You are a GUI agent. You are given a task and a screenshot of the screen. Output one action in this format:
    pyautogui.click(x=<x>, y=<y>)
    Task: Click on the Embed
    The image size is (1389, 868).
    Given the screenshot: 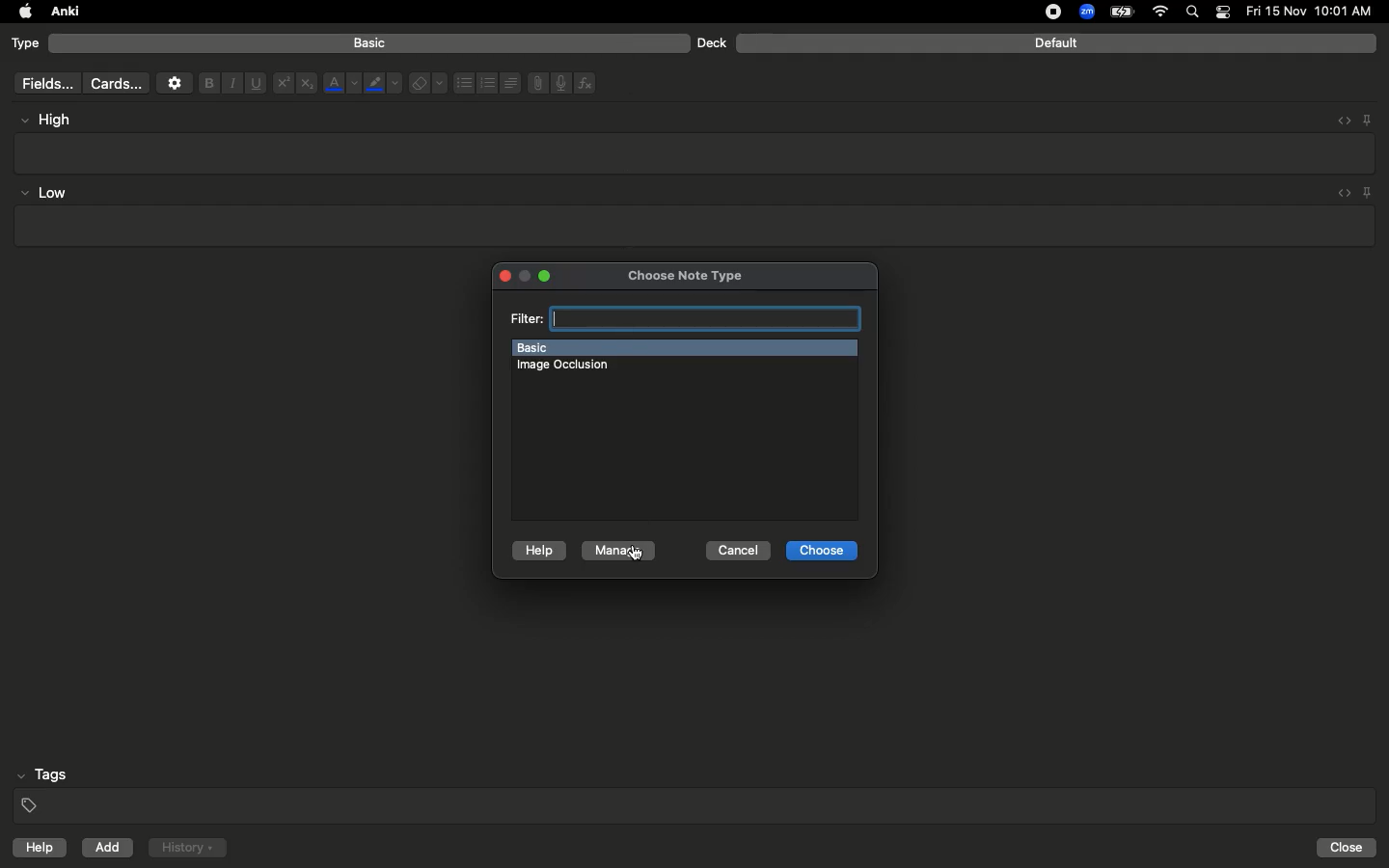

* _EXERCISE GOAL_
Convert every line of the items above into a JSON list of strings, with one string per line and no blank lines. Leave the pictures out of the answer.

* _FULL RESPONSE_
[
  "You are a GUI agent. You are given a task and a screenshot of the screen. Output one action in this format:",
  "    pyautogui.click(x=<x>, y=<y>)",
  "    Task: Click on the Embed",
  "    The image size is (1389, 868).",
  "    Given the screenshot: "
]